I also wrote a short film, which began in a hospital Maternity Ward. A woman has just had a baby. The nurse approaches the happy couple carrying their newborn, wrapped in a blanket. She hands the child to the mother. With beaming Poppa standing proudly at her bedside, the mother carefully unwraps the blanket, revealing a child bearing some shocking characteristics: frizzy red hair shooting out in all directions, a powdery white face, a bulbous red nose and gigantic feet. The woman had given birth to a natural born clown.

Eventually, my brother and Lorne split up and Lorne returned to California. I did my best to make a living in Canada, working in radio, television, I even wrote and performed in some radio commercials:

"Hi, I’m Salisbury Steak. I come with mushrooms, but they don’t talk.”

Then I was hired to write and perform on an American co-produced talk-variety show. The salary was five hundred dollars a week, seven hundred and fifty on the weeks when I also performed. It was, by far, my biggest payday to date.

One day, I get a call from California. It’s Lorne Michaels. He tells me he’s producing a TV “special” starring Lily Tomlin. He showed her my “Clown Movie”, and she asked him to invite me to Los Angeles to write on her show. The job would last four weeks; the salary was twenty-five hundred dollars for the job.
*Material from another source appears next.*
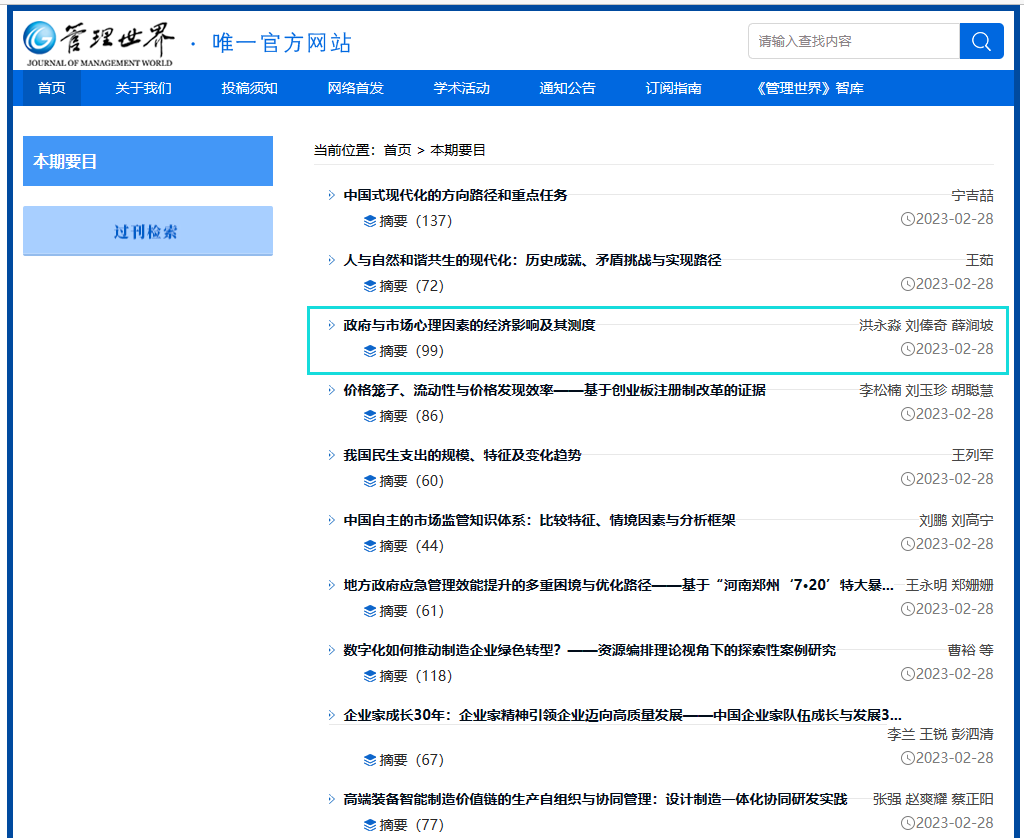Screen dimensions: 1024x838
Task: Focus the 请输入查找内容 search field
Action: 853,41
I quickly did the math. Four weeks for twenty-five hundred dollars, that’s about six and a quarter per week. I was making more than that in Toronto, and that job lasted longer.

I told Lorne, “No.”

A couple of months later, the talk-variety show I was working on was unexpectedly cancelled. I was about to be out of work. Now, get this. On the Wednesday before my last on the job, I get a call from Los Angeles. It’s Lorne Michaels again. Apparently, the Lily Tomlin “special” had been postponed and it was now about to be produced. Would I be interested in working on it?

I told Lorne, “Yes.”

When my clever daughter, Anna, heard this story, her reaction to it was,

“Opportunity knocked twice.”

She was right. And the second time, I answered.

I was on my way to Hollywood.


I want to use this blog to tell all kinds of stories, but I promise I’ll include reminiscences about the shows I worked on. You’ll see. You’ll like the other stories too. I promise.

Thanks for coming around. It’s fun having somebody to tell stuff to.